そう前置きして、テルシアが真正面からこちらを見やる。

「以前、アスティー様から転属の申し出がありましたけれど。

あれは何故、断ったんです?」

「何だ?

お前は、転属でもしたかったのか?」

「いいえ、そう言う訳では無いのですが、単純に、何故なのか気になっていまして」

「そうだな。

理由としては分かりやすいと思うがな」

「何ですか?」

「所でテルシア。

お前はこの小隊の強みは何だと思う?」

この小隊と言うのは今となっては俺とテルシア。

それとバル、ライトフライの事だ、と。

そう付け加えて、問いかけてみる。

「うーん。

質問を質問で返して来るとは、卑怯ですね。

まぁ、今に始まったことではありませんが」

形の良い唇に人差し指を乗せつつ、小首を傾げるテルシア。

そんなに分かりにくい質問でも無いと思ったのだが。

「人数が少ない、と言う事ですか」

「なるほど、確かに良い線はいっている。

が、少し違うな」

そう言うのと同時に、自分のIDが呼ばれた。

「まぁ、答え合わせは後だな」

そう言ってトレイを受け取り一番奥、壁際の座席に座った。

テルシアも少し遅れて向かいの席に座る。

「で、答えは何です?」

パスタ麺をフォークで巻き取った所で声を掛けて来る。

「一言で言うと自由だからさ」

「あぁ、なるほど。

何となく分かります」

そう言って彼女は、サンドイッチを頬張る。

「確かにやりたい放題していますよね。

それに誰にも注意されませんし」

「お前、言い方が悪いな」

「そうですか?」

しれっと言うテルシア。

確かにやりたい放題と言うか、好き勝手にしているのは事実だ。

勿論、与えられた任務は全うしているし、誰かに迷惑を掛けたりなどはしていない…と思いたい。

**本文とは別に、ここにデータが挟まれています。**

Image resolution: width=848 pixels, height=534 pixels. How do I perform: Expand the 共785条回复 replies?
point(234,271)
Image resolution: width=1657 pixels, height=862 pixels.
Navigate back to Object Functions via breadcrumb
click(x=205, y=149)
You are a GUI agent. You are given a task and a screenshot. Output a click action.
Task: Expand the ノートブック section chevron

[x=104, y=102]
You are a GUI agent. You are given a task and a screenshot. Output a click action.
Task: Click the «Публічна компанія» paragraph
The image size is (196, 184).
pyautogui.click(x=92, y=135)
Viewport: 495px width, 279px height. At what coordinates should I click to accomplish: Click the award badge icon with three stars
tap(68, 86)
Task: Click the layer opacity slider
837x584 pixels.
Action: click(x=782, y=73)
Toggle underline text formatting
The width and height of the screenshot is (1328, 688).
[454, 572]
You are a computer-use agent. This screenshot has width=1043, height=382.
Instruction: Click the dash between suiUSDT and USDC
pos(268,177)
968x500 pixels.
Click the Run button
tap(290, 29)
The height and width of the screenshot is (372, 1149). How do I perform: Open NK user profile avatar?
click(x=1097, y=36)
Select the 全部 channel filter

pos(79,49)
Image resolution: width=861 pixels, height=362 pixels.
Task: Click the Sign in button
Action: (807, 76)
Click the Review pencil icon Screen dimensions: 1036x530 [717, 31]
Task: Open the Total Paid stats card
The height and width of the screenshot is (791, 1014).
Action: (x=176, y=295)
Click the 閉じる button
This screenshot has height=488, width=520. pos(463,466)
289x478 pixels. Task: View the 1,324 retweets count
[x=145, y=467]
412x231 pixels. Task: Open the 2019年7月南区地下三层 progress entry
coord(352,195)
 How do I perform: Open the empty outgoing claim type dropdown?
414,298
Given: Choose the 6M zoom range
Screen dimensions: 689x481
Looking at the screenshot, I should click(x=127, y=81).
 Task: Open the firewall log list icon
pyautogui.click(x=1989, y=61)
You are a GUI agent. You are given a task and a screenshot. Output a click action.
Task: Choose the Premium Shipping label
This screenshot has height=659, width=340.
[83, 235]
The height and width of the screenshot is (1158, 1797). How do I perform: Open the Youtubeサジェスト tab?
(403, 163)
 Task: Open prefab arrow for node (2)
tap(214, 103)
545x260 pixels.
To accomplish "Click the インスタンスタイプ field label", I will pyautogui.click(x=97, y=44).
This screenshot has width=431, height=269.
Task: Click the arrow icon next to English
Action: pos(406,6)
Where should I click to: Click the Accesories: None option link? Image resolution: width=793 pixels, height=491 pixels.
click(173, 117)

それは、勿論これまで培ってきた技量もあって、周りから、まぁ、あいつ等だからと寛容に思われている面が大きいだろう。

決して驕っている訳では無いが、飛翔技術と、これまでの撃墜数は騎士団内でも上位に入るのではないかと思えるのだ。

そうした自信もあって、テルシアの言う所のやりたい放題しているのも事実ではある。

転属したとしたら、この自由度が無くなるかも知れない。

唯でさえ、俺を含めた小隊の面々は若干協調性に欠けた所もあって、今のこの環境が一番よいのでは無いかと考えているのだ。

無理に、他の部隊に歩調を合わせようとすると、かえってその実力を発揮できなくなるのではないかとも感じてしまう。

よくよく考えれば、恐らくアスティー様もその事を十分に理解したうえで、前置きにお願いと言う形で提案して来たのかも知れない。